And one place has to be this, the Salar de Uyuni, which is in Bolivia. Southwest of Bolivia.
It's a very large salt flat. 4,000 square miles. You can see, you know, no obstructions
to the sky. But the reason this is a good place to watch clouds is because in the wintertime,
when it's the wet season, it can get flooded; all right? Heavy rains, and you can get the
whole area of the salt flats with one inch of water over it. And this being so still,
this water surface acts as a perfect mirror to the sky. So being out on the salt flats
is to be suspended in cloud cuckooland. But in fact, it's not the best place to watch
clouds because the best place to watch clouds is wherever you are. It's in your backyard.
From the window of a plane. When you're on holiday and on vacation, from the beach.
And clouds are the most egalitarian of nature's displays.
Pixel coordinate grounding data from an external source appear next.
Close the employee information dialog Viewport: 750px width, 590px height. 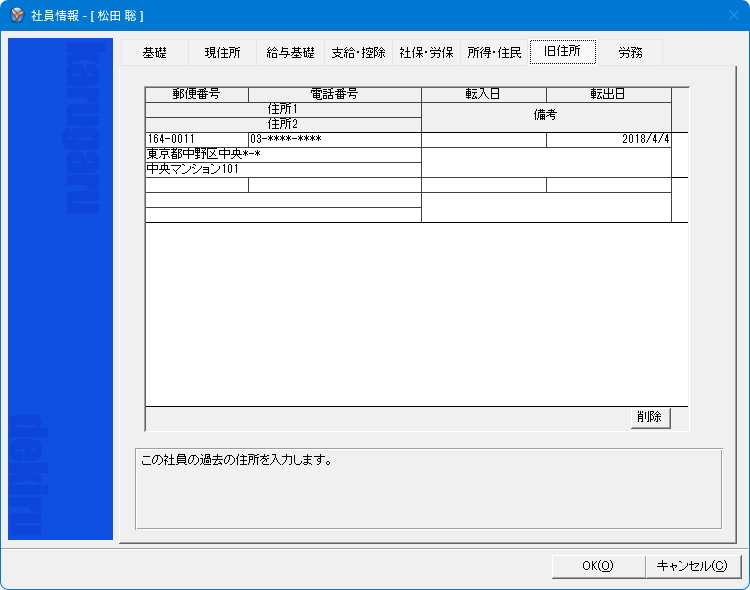pyautogui.click(x=727, y=15)
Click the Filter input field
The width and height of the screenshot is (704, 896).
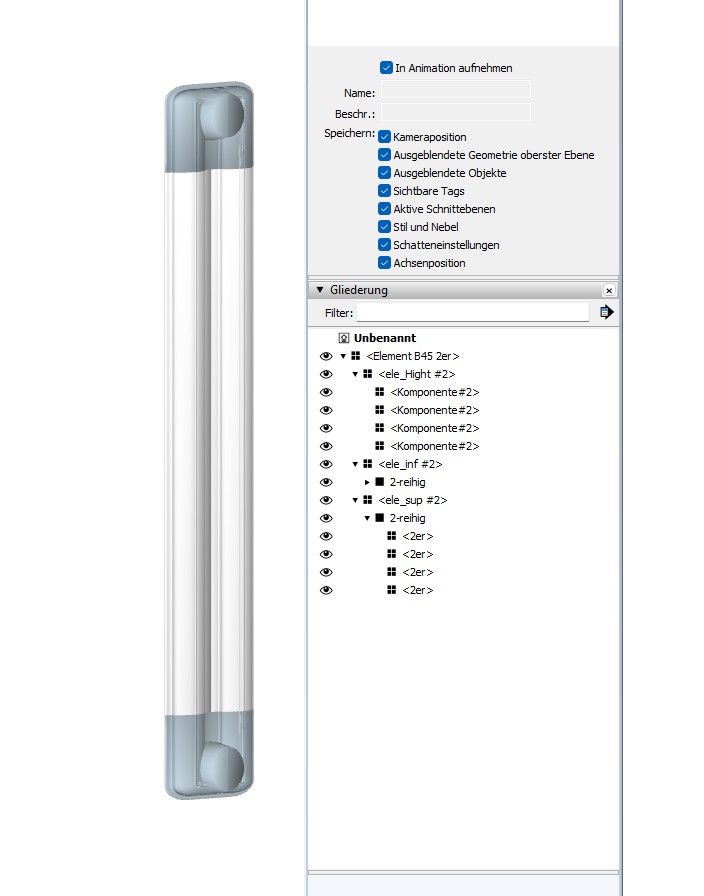point(472,313)
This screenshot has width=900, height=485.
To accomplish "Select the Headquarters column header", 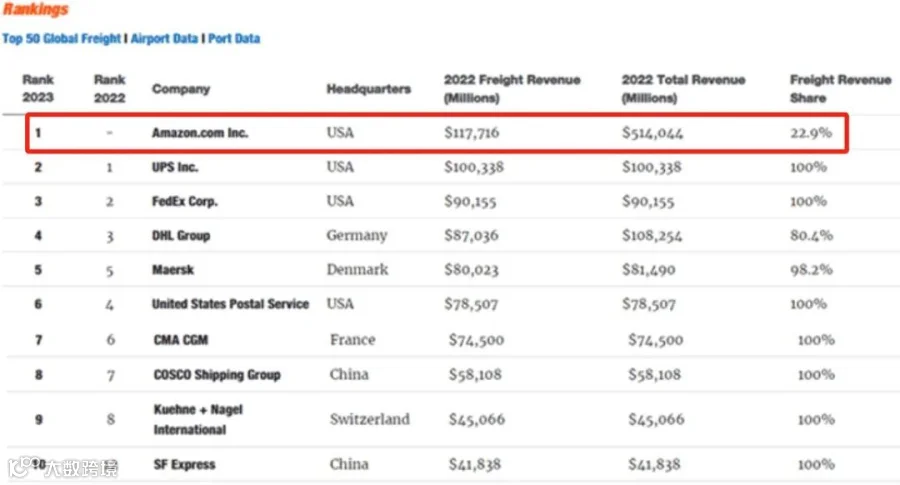I will [368, 89].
We all have a fantastic view of
them. So it doesn't matter. You don't have to go somewhere special to see special clouds.
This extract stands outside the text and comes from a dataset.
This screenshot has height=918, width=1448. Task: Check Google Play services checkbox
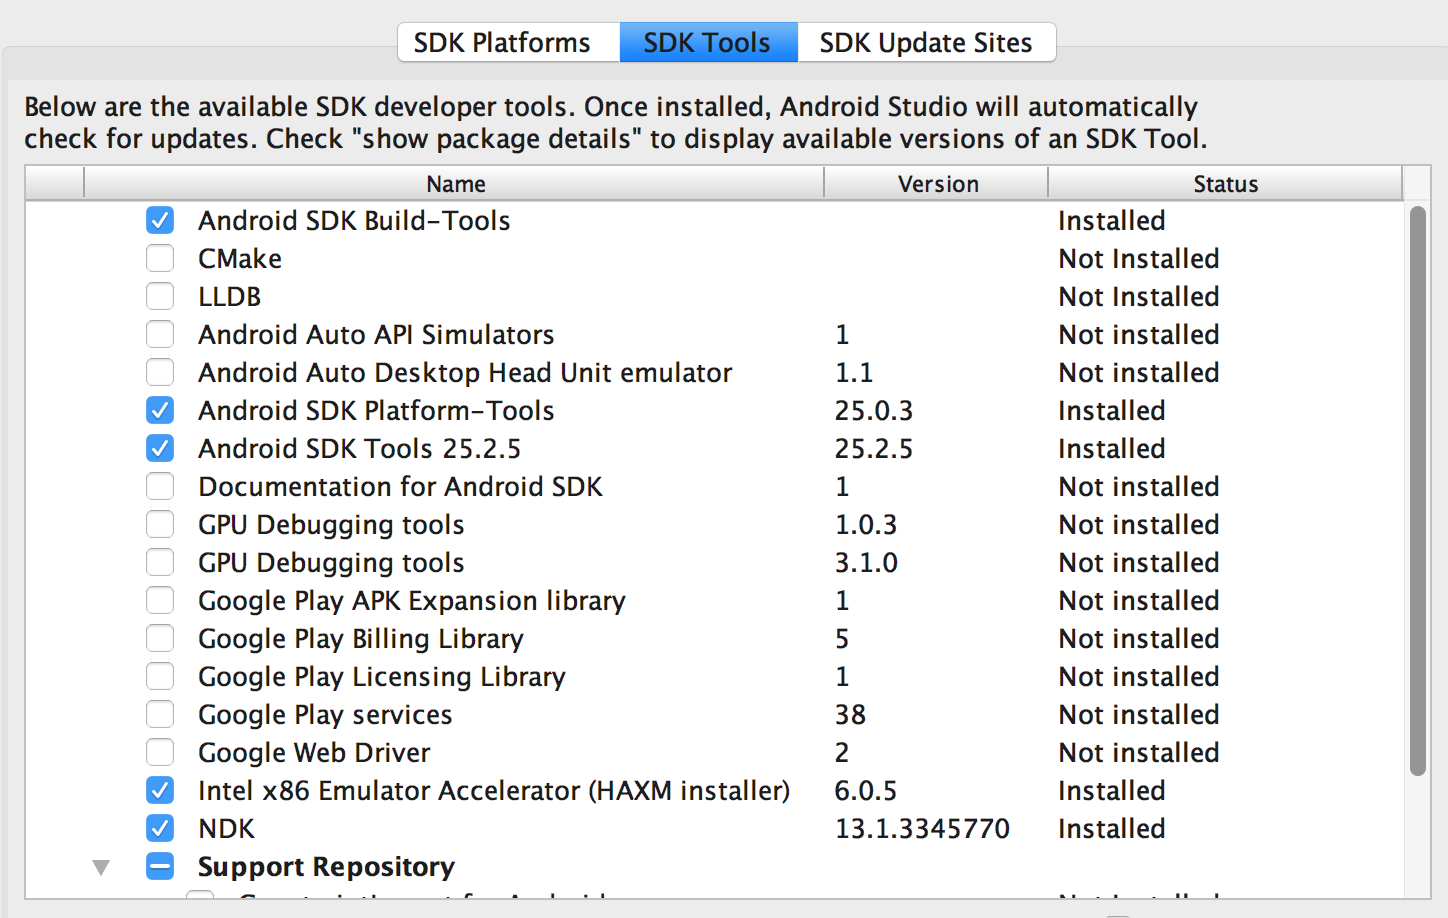click(160, 714)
You just have to pay attention to the sky. And that is something that climate scientists
have realized we need to be doing more of: Paying attention to the clouds. Because the
role that they play in regulating temperatures on Earth is profound, and it's also complex.
It's not straightforward. The low clouds, those cumulus I talked about
at the beginning, they have the effect of reflecting away more of the sun's heat than
they do trap in the Earth's heat. The high clouds, those wispy Cirrus, they
don't trap reflect so much of the sun's heat away, but they trap more of the Earth's heat
in. So one's cooling and one's warming. And here's the problem. We don't know, as
temperatures change on Earth in the future, whether that means there will be more clouds
or fewer clouds. We don't know whether the effect will be greater on the low clouds,
the cooling ones, or the high clouds, the warming ones. And only when we better understand
the role that clouds play in regulating our climate will we have any chance of understanding
or making competent predictions. It doesn't matter what you think about the causes and
the extent of global warming. The one thing that everyone agrees upon is that the clouds
are the wild cards; all right? Only when we better understand them will we be able to
make confident predictions about what the temperatures will be considered to be the
norm for future generations. So there's a message to take from all this.
What is it? Allowing your thoughts to drift along in the
breeze is something I don't think we do enough of. Our attentions, that's drifting all the
time. Our attention is drifting all the time. We're around the Internet. YouTube, Facebook,
Twitter. With all the feverishness of information addicts.
But if we want quality ideas to come out of all that stimulation, we need to build in
time to recharge, to reboot. We need to give our self-conscious sides the chance and the
time and the space to forge connections to make original ideas.
And where better to do that than in this ocean of air above us, in the -- those inkblots,
just like those inkblots, the abstract forms of the clouds are whatever we make of them.
They allow our imaginations to find purchase. It's the opposite of blue-sky thinking, because
great ideas don't happen in a vacuum. It's the things that get in the way that lead us
to new solutions, that force us to think differently. So look up. Marvel at the ephemeral beauty,
and remember to live life with your head in the clouds.